Written by: Susannah Streeter | Hargreaves Lansdown

  • Headline US consumer prices increased 5% from a year earlier, down from 6% in February.
  • Prices rises are in sharp retreat from the  40-year high of 9.1% in June 2021.
  • Core prices, stripping out energy and food, remain sticky, rising from 5.5% to 5.6% on an annual basis.
  • Equities lift amid hopes this could signal the end of the Fed’s punishing rate hike cycle.

Inflation in the US appears to be on a faster path down from its dizzying heights, prompting relief on financial markets that the punishing cycle of rate hikes may soon be at an end.

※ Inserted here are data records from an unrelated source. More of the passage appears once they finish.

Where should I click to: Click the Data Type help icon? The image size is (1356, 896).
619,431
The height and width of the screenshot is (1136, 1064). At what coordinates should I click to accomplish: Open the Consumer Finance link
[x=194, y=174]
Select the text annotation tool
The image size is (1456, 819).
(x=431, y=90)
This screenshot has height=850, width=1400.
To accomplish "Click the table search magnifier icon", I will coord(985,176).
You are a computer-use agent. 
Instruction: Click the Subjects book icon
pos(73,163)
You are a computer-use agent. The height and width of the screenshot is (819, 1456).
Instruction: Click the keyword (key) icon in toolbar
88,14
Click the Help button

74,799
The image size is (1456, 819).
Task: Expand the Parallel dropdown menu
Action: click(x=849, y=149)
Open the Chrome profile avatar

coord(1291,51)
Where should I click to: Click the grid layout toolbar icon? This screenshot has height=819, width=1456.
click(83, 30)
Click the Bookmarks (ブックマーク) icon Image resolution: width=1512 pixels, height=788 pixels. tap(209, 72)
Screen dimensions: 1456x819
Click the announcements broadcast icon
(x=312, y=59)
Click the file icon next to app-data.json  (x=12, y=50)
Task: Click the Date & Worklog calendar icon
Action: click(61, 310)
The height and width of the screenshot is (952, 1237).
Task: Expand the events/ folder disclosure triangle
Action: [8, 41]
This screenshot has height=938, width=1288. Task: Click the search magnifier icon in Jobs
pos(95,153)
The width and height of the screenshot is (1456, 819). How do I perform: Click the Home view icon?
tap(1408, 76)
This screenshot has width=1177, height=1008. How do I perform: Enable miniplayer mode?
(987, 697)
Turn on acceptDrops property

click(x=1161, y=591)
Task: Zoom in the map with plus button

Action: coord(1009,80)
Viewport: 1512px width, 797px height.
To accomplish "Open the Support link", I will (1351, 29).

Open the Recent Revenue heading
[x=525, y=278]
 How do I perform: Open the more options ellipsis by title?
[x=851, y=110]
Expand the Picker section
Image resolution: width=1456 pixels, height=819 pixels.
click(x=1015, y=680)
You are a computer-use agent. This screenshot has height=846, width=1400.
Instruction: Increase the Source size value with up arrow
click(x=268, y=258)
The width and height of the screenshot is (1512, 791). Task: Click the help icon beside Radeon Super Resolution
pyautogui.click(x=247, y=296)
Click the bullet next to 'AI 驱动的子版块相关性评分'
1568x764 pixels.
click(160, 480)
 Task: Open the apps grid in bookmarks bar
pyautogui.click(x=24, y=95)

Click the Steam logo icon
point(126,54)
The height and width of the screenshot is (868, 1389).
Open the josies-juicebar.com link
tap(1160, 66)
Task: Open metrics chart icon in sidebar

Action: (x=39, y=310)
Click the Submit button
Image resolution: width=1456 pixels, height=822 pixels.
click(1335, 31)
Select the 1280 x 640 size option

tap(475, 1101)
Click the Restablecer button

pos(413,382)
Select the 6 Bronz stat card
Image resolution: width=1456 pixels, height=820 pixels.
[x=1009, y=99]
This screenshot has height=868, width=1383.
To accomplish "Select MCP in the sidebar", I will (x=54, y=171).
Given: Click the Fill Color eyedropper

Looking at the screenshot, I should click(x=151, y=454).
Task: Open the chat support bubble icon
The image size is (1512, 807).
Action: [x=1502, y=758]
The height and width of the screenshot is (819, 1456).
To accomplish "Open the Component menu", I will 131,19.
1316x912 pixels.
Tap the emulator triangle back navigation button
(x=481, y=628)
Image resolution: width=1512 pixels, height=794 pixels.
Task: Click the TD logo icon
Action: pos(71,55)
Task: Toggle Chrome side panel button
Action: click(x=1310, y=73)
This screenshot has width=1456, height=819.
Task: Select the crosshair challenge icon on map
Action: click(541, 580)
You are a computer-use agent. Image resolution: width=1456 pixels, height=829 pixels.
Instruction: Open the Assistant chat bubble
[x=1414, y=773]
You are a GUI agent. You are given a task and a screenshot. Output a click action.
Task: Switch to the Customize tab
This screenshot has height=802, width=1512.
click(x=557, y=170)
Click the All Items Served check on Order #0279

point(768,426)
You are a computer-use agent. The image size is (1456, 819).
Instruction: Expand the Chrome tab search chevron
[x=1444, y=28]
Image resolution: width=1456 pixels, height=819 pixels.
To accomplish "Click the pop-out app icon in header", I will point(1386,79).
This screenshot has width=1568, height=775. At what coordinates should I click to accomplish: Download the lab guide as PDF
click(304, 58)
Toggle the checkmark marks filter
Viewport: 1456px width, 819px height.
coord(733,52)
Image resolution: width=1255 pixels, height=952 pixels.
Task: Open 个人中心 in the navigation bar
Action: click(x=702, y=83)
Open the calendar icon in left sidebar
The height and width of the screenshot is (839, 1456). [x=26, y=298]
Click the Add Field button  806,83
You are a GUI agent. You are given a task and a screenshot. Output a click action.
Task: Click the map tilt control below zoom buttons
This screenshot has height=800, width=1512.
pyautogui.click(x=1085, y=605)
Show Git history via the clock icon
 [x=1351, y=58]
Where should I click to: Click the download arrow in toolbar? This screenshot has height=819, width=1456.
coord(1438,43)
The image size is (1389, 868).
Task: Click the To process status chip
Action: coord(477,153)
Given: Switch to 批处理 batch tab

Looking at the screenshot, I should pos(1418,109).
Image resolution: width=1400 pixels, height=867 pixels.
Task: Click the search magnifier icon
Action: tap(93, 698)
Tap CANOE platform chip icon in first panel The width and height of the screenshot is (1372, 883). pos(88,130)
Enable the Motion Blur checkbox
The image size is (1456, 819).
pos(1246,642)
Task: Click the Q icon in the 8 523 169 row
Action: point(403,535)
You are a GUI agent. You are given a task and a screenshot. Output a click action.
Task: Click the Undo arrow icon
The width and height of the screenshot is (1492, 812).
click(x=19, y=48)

US futures lifted sharply as headline CPI came in lower than expected, at 5% on an annual basis, compared to 6% in February, as energy prices retreated and food costs pulled back. But caution is still likely to creep in as it’s still not going to be a super-easy descent. Core prices, stripping out the more volatile energy and food costs, increased by 0.4% from February – pushing up the annual increase from 5.5% to 5.6%. Heat is not cooling off from all areas of the economy, with rents and used car prices hot spots last month, so it still seems highly likely there will be one more rate hike of 0.25% from the Fed next month. Nevertheless, the relief is palpable that inflation continues to head in the right direction, and expectations will rise that policymakers will put their fingers on the pause button in June.

The FTSE 100, Dax and CAC 40 in France all lifted on the news, amid hopes that monetary tightening will ease off more quickly, reducing the chance that the US, the world’s largest economy, will be pushed into recession. Brent crude also rose on the reading, pushing above $86 a barrel, on forecasts of higher demand for oil amid expectations of more clement economic conditions in the United States, and a knock-on effect, around the world.